NOTE: You can turn off this warning by setting the MCA parameter
      btl_openib_warn_default_gid_prefix to 0.
--------------------------------------------------------------------------
--------------------------------------------------------------------------
No OpenFabrics connection schemes reported that they were able to be
used on a specific port.  As such, the openib BTL (OpenFabrics
support) will be disabled for this port.

  Local host:           gpu8
  Local device:         mlx5_2
  Local port:           1
  CPCs attempted:       rdmacm, udcm
--------------------------------------------------------------------------
mpi_info: rank: 0, nranks: 2
mpi_info: rank: 1, nranks: 2
PE-1, local_gpu_num: 1, local_gpu_id: 0
PE-0, local_gpu_num: 1, local_gpu_id: 0
group_size is set to 0 for rowSpMM
graph_name: com-Amazon, num_GPUs: 2, dim: 32 
IO read from bin time: 42.304001 ms
[gpu9:16180] *** Process received signal ***
[gpu9:16180] Signal: Segmentation fault (11)
[gpu9:16180] Signal code: Invalid permissions (2)
[gpu9:16180] Failing at address: 0x14724700e790
[gpu9:16180] [ 0] /lib/x86_64-linux-gnu/libc.so.6(+0x42520)[0x147247bf0520]
[gpu9:16180] [ 1] [0x14724700e790]
[gpu9:16180] *** End of error message ***
[gpu8:16579] *** Process received signal ***
[gpu8:16579] Signal: Segmentation fault (11)
[gpu8:16579] Signal code: Invalid permissions (2)
[gpu8:16579] Failing at address: 0x147ff9535790
[gpu8:16579] [ 0] /lib/x86_64-linux-gnu/libc.so.6(+0x42520)[0x147ff99f0520]
[gpu8:16579] [ 1] [0x147ff9535790]
[gpu8:16579] *** End of error message ***
/home/u2022110987/distSpMM/AdaCo_AE/multi_node/coco.sh: line 7: 16579 Segmentation fault      (core dumped) ~/distSpMM/AdaCo_AE/build/distSpMM com-Amazon 2 32 0 0
--------------------------------------------------------------------------
Primary job  terminated normally, but 1 process returned
a non-zero exit code. Per user-direction, the job has been aborted.
--------------------------------------------------------------------------
/home/u2022110987/distSpMM/AdaCo_AE/multi_node/coco.sh: line 7: 16180 Segmentation fault      (core dumped) ~/distSpMM/AdaCo_AE/build/distSpMM com-Amazon 2 32 0 0
[gpu8:16510] 7 more processes have sent help message help-mpi-btl-openib.txt / no device params found
[gpu8:16510] Set MCA parameter "orte_base_help_aggregate" to 0 to see all help / error messages
[gpu8:16510] 5 more processes have sent help message help-mpi-btl-openib.txt / default subnet prefix
[gpu8:16510] 3 more processes have sent help message help-mpi-btl-openib-cpc-base.txt / no cpcs for port
--------------------------------------------------------------------------
mpirun detected that one or more processes exited with non-zero status, thus causing
the job to be terminated.

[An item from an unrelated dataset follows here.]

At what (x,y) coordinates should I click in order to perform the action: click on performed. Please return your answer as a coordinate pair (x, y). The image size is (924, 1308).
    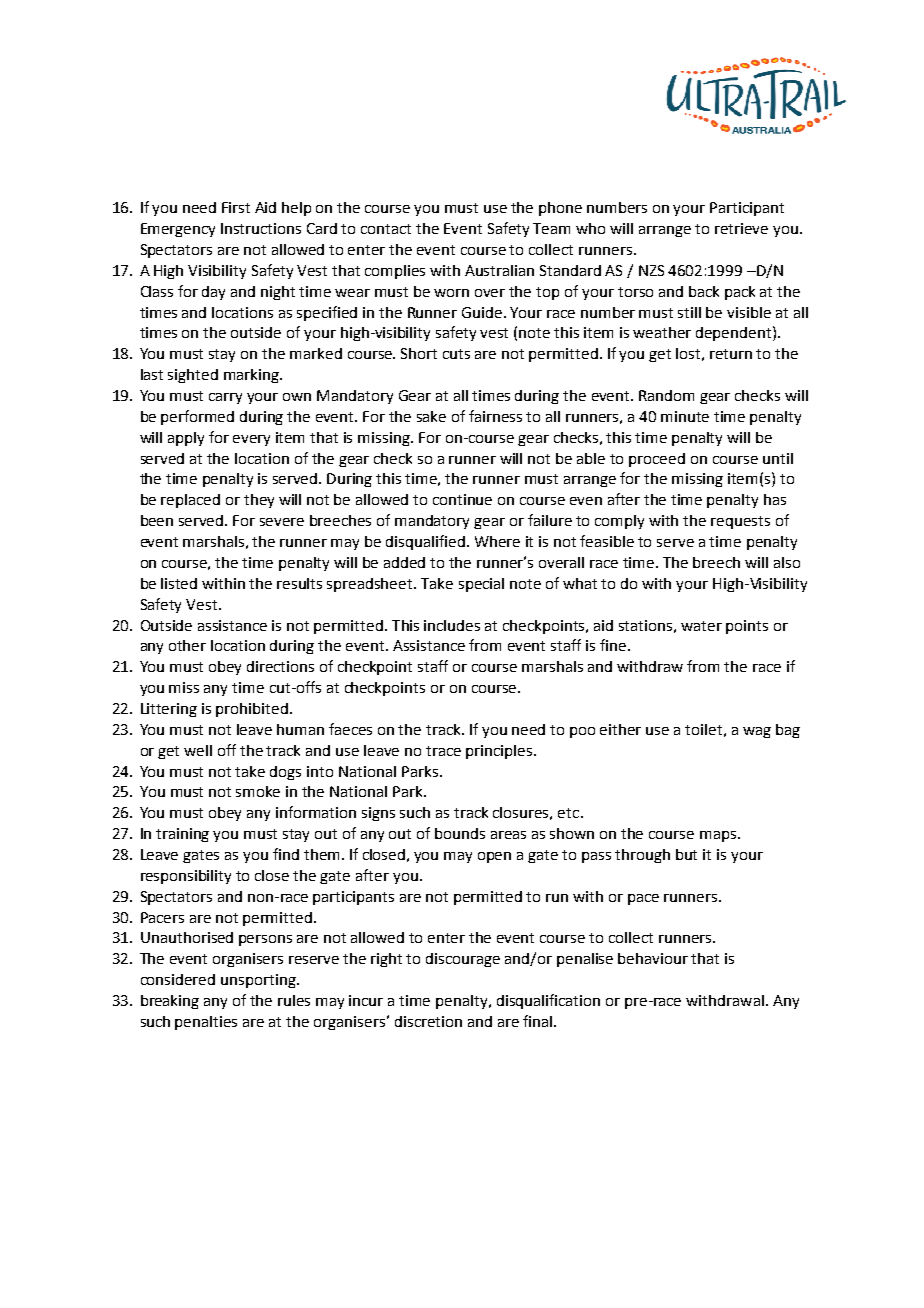
    Looking at the image, I should click on (197, 417).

The first process to do so was:

  Process name: [[37160,1],0]
  Exit code:    139
--------------------------------------------------------------------------

Does it because the openmpi-4.1.1 in the host is not the same with openmpi-4.1.5a1 in the sigularity container? Should I recompile an openmpi on the host side?